> **PROVIDED TEXT**
━━━━

David Michael Richardson (born September 9, 1981) is a former American football cornerback.

College career
Richardson attended Cal Poly out of St. Bernard High School, and was a letterman in football. As a Mustang senior, he won AFCA All-America honors, and started all of the team's 11 games and recorded five interceptions returned for 105 yards and two touchdowns, plus 50 tackles, seven pass deflections and a sack. As a junior, he garnered three interceptions and 57 tackles.

Late in the 2003 season, Richardson accepted an invitation to the Las Vegas All-American Classic showcase game. He was selected as Cal Poly's Male Athlete of the Year following his senior season.

Professional career

Jacksonville Jaguars
Richardson signed an undrafted free-agent contract with the Jacksonville Jaguars in April 2004. He spent his first two years as a reserve cornerback, wearing jersey number 26.

After unsuccessfully competing for a starting job in 2005, he was relegated to special teams. He moved to safety during the 2006 training camp due to the team's glut of cornerbacks.

━━━━

> **DATA SECTION**
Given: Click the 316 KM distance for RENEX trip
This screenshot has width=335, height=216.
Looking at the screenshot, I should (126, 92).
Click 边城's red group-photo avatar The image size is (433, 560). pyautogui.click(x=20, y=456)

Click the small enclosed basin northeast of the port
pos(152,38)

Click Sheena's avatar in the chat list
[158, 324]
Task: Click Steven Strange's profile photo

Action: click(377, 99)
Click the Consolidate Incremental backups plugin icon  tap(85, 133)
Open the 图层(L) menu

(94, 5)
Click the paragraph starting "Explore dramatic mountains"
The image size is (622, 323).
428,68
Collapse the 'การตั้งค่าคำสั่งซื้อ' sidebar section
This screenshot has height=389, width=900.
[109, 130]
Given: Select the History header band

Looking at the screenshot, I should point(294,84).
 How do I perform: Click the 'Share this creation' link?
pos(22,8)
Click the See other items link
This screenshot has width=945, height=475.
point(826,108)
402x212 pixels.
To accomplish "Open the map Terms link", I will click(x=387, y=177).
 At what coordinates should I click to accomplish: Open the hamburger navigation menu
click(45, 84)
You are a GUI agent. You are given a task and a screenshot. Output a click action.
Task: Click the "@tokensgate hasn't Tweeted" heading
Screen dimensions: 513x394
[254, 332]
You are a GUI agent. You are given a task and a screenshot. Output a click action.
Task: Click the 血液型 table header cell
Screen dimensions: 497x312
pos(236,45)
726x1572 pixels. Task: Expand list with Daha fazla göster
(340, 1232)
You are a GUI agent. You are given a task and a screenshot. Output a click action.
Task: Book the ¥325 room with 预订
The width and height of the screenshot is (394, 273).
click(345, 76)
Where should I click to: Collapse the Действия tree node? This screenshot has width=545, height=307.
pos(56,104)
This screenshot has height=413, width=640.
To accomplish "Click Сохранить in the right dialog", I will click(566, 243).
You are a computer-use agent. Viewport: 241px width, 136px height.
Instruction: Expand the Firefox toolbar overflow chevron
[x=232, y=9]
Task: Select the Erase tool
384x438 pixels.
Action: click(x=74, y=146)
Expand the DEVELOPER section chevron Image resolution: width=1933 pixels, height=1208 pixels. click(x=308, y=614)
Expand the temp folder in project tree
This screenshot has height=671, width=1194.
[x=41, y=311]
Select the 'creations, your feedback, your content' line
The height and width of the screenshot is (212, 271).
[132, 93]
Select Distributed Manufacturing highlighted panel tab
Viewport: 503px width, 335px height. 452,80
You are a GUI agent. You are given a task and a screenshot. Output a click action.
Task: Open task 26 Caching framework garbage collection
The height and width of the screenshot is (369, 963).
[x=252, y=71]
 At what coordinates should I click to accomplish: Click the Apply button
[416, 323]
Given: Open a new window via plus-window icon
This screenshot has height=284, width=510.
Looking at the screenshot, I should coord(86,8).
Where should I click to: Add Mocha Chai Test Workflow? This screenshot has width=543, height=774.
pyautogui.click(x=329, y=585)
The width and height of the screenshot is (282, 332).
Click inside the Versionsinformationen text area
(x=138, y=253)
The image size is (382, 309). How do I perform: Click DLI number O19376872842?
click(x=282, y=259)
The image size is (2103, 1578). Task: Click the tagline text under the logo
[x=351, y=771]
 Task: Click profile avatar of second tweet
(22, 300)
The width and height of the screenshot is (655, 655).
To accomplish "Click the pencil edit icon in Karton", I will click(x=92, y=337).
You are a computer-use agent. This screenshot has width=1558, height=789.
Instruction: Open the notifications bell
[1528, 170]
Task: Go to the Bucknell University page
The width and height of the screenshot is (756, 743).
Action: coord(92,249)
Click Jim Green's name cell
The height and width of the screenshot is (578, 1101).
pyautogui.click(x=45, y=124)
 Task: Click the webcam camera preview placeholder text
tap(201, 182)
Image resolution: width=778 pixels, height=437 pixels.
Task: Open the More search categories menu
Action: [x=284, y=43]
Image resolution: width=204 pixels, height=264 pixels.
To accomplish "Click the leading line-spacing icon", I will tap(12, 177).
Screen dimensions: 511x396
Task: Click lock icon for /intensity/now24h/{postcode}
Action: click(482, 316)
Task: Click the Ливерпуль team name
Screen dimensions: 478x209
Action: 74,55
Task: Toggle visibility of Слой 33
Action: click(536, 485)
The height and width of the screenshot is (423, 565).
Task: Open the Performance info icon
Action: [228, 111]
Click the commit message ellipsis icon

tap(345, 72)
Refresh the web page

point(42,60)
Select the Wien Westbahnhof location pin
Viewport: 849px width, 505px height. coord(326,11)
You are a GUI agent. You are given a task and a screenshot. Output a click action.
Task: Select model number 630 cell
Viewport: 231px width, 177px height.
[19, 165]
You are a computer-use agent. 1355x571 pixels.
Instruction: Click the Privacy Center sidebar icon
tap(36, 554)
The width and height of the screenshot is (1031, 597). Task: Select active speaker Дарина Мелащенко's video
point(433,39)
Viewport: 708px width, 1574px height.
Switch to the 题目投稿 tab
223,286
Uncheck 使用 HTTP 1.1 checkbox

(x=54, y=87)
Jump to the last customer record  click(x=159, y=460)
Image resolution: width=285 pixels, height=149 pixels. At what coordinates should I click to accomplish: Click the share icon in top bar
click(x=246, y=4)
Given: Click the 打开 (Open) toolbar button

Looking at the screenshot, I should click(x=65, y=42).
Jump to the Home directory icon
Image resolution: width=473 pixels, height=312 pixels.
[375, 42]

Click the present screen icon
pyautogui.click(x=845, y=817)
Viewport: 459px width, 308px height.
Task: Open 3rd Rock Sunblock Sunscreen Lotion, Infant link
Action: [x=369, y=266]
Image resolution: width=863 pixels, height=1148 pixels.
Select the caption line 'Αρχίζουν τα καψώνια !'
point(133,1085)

━━━━

> **SET TASK 1**
In the Richardson biography, what jersey number did he wear with the Jacksonville Jaguars?
> **SET TASK 2**
Copy the rows word for word, everything from the first row down to the line containing "point(826,108)", with both of those lines included.

> **SOLUTION 1**
Number 26.

> **SOLUTION 2**
Given: Click the 316 KM distance for RENEX trip
This screenshot has width=335, height=216.
Looking at the screenshot, I should (126, 92).
Click 边城's red group-photo avatar The image size is (433, 560). pyautogui.click(x=20, y=456)

Click the small enclosed basin northeast of the port
pos(152,38)

Click Sheena's avatar in the chat list
[158, 324]
Task: Click Steven Strange's profile photo

Action: click(377, 99)
Click the Consolidate Incremental backups plugin icon  tap(85, 133)
Open the 图层(L) menu

(94, 5)
Click the paragraph starting "Explore dramatic mountains"
The image size is (622, 323).
428,68
Collapse the 'การตั้งค่าคำสั่งซื้อ' sidebar section
This screenshot has height=389, width=900.
[109, 130]
Given: Select the History header band

Looking at the screenshot, I should point(294,84).
 How do I perform: Click the 'Share this creation' link?
pos(22,8)
Click the See other items link
This screenshot has width=945, height=475.
point(826,108)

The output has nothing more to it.